Justice  /  Explainer

Fighting for Rights: An Overview of Urban Disability

This is the first post in our theme for October 2023, Urban Disability focusing on the role of cities in fostering disability rights.

In 1977 the CIL and many others, including as Kitty Cone, Jeff Moyer, and Mary Jane Owens, ushered in what Cone described as the “public birth” of the disability rights movement in an epic San Francisco protest over a portion of legislation passed five years earlier.
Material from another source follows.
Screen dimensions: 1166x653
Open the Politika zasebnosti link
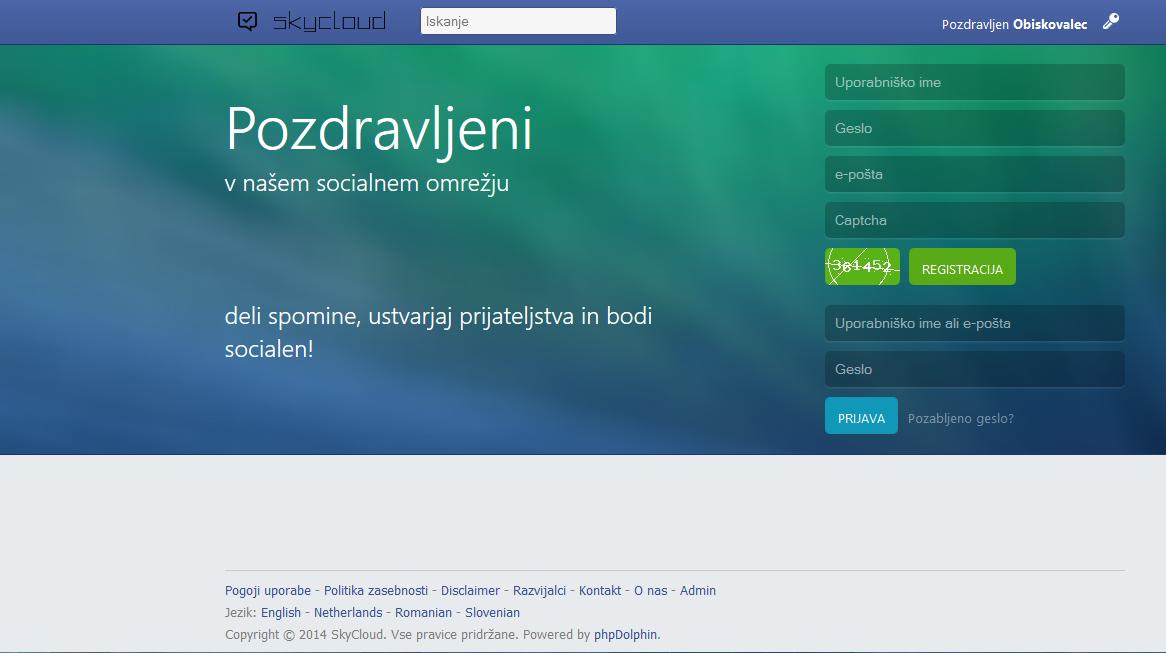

The first law that paid any attention to disability rights was the 1973 Rehabilitation Act and its critical Section 504 which stated the following:

“No otherwise qualified individual with a disability in the United States, as defined in section 705(20) of this title, shall, solely by reason of her or his disability, be excluded from the participation in, be denied the benefits of, or be subjected to discrimination under any program or activity receiving federal financial assistance or under any program or activity conducted by any Executive agency or by the United States Postal Service.”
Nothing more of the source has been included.